21 : ce qui feit demourer en branle tant les Venitiens, que les Espagnolz, ceux la par crainte, ceux ci par desir de recouvrer tout leur roiaume de Naples. D'autrepart le roy de France voulut estre de la partie, car desirant tenir le Pape en amitie pour chastier les Venitiens, il estimoit qu'il ne luy eust peu bonnement refuser du secours de ses gens, sans l'offenser apertement.

22 : Pape Iules doncques marchant luy mesmes hautainement paracheva ce que iamais autre Pape avec toute la prudence humaine n'eust faict :

23 : car s'il eust attendua partir de Romme, iusques a tant que touts les articles eussent este asseurez, et les choses bien ordonnees (comme eust faict quelque autre Pape) iamais l'affaire ne fust bien sortie. Pource que le roy de France eust trouve dix mille excuses, les autres luy eussent mis au devant inifiniz accidens a craindre.

24 : Ie me tairay de parler de ces autres actions, car elles ont este semblables, et toutes furent bien finies : mais la brevete de sa vie ne luy a pas laisse essaier le contraire, d'autant que si le temps fust survenu qu'il eust este besoing de se gouverner par une sage modestie, sa ruine s'en ensuyvoit, car il n'eust iamais change son stile, et ses façons naturelles.

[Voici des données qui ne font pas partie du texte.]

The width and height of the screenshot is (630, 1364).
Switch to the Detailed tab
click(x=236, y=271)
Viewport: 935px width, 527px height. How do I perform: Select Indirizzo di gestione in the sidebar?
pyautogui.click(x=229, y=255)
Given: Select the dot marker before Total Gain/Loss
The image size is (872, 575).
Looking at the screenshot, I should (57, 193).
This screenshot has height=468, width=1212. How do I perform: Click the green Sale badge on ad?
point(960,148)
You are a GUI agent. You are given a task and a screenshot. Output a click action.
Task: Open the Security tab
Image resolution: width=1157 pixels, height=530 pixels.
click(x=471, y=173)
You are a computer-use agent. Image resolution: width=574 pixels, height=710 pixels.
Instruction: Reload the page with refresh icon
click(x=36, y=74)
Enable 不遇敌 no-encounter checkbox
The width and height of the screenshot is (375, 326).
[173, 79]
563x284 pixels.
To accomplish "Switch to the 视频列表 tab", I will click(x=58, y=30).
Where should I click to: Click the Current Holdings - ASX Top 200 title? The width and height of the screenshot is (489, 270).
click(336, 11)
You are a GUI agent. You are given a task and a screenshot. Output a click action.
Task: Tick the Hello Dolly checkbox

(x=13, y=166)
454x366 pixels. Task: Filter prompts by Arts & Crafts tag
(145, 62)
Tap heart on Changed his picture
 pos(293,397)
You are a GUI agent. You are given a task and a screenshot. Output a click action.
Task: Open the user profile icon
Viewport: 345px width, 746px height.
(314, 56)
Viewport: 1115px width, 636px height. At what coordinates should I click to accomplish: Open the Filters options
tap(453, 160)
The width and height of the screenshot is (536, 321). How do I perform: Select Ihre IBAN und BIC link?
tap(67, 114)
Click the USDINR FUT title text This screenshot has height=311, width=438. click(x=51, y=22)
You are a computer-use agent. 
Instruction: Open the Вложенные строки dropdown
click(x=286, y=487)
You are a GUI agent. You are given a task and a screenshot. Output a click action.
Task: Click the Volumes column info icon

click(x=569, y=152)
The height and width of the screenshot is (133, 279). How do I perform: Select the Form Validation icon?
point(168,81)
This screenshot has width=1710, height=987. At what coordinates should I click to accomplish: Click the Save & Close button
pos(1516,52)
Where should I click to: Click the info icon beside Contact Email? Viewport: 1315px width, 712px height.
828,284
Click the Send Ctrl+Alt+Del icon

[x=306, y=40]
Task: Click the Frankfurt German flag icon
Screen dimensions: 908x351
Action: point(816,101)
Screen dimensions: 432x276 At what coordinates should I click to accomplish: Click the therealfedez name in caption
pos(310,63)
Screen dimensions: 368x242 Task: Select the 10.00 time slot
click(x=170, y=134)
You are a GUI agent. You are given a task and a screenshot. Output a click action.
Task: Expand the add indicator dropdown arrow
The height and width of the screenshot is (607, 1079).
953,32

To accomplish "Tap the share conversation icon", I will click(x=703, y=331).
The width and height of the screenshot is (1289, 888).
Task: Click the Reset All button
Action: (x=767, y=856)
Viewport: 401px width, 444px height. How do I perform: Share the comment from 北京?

25 : Ie conclu doncques que selon le changement de la fortune, si les hommes demourent en leurs manieres entieres, ilz seront heureux s'ilz accordent avec le temps, s'ilz n'accordent pas, ilz seront malheureux.

26 : Outre cela i'ay opinion, qu'il soit meilleur d'estre brave, que modeste : a cause que la fortune est maistresse, et qu'il est necessaire pour la tenir subiecte, de la batre et frapper :

27 : aussi voit on communement qu'elle se laisse plustost vaincre de ceux la, que des autres qui procedent froidement : car elle est tousiours amie des ieunes gens, comme femme, pource qu'ilz sont moins respectifz, plus courageux, et qui par leur audace commandent a la fortune.